BEGIN Material for the task

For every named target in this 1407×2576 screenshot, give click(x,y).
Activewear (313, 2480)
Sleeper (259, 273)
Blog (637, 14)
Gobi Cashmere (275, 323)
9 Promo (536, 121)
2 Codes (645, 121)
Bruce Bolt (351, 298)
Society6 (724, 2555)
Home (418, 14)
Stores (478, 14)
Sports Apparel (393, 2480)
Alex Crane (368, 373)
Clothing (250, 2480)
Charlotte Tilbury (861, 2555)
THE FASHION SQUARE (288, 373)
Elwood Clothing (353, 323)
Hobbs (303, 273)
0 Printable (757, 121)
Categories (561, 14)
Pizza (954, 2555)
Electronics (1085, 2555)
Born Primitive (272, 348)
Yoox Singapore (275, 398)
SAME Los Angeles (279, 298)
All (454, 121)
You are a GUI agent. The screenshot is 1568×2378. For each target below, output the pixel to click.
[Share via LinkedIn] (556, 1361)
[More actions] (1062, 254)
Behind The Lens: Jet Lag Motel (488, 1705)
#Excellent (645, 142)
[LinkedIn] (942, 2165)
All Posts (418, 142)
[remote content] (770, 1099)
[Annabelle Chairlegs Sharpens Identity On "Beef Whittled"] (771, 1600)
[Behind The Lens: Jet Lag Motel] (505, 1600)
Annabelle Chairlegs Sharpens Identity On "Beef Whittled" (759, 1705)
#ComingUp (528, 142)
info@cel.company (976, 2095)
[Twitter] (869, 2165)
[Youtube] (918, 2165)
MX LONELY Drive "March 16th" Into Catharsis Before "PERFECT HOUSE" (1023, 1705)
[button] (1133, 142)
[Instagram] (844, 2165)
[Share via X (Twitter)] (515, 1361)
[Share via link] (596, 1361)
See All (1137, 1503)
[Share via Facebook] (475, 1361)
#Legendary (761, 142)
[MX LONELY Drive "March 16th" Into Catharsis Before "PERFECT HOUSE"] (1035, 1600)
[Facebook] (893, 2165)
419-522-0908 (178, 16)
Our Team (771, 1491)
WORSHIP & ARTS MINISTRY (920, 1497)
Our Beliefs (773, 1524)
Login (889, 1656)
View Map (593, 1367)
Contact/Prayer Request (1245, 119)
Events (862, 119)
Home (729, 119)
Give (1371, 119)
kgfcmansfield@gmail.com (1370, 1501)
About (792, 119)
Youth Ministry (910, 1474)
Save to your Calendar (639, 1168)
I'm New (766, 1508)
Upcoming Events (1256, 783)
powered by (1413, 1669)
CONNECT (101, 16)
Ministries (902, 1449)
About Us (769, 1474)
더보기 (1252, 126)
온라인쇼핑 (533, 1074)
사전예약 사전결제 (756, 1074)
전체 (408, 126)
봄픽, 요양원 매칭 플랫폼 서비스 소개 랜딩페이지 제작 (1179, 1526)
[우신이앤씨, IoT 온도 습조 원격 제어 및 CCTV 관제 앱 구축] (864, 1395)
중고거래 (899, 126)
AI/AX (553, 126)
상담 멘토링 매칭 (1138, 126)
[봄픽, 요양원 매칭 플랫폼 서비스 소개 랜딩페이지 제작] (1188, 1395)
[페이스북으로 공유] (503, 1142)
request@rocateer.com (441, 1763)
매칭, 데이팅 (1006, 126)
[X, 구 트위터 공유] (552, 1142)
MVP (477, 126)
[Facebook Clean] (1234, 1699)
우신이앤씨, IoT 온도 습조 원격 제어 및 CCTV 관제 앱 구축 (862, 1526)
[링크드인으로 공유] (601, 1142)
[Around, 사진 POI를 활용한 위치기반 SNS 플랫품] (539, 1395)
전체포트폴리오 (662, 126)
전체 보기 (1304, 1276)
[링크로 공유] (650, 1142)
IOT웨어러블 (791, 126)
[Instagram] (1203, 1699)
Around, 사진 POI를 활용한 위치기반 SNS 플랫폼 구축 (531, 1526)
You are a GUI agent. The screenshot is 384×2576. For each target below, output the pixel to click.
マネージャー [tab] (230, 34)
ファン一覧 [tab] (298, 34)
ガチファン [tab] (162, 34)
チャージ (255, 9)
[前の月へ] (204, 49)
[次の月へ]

END Material for the task

How to complete this task
What you return should be exactly the lines above, starting at the one with "[Annabelle Chairlegs Sharpens" and ending at the one with "#Legendary (761, 142)", and nothing else.

Response for this exercise
[Annabelle Chairlegs Sharpens Identity On "Beef Whittled"] (771, 1600)
[Behind The Lens: Jet Lag Motel] (505, 1600)
Annabelle Chairlegs Sharpens Identity On "Beef Whittled" (759, 1705)
#ComingUp (528, 142)
info@cel.company (976, 2095)
[Twitter] (869, 2165)
[Youtube] (918, 2165)
MX LONELY Drive "March 16th" Into Catharsis Before "PERFECT HOUSE" (1023, 1705)
[button] (1133, 142)
[Instagram] (844, 2165)
[Share via X (Twitter)] (515, 1361)
[Share via link] (596, 1361)
See All (1137, 1503)
[Share via Facebook] (475, 1361)
#Legendary (761, 142)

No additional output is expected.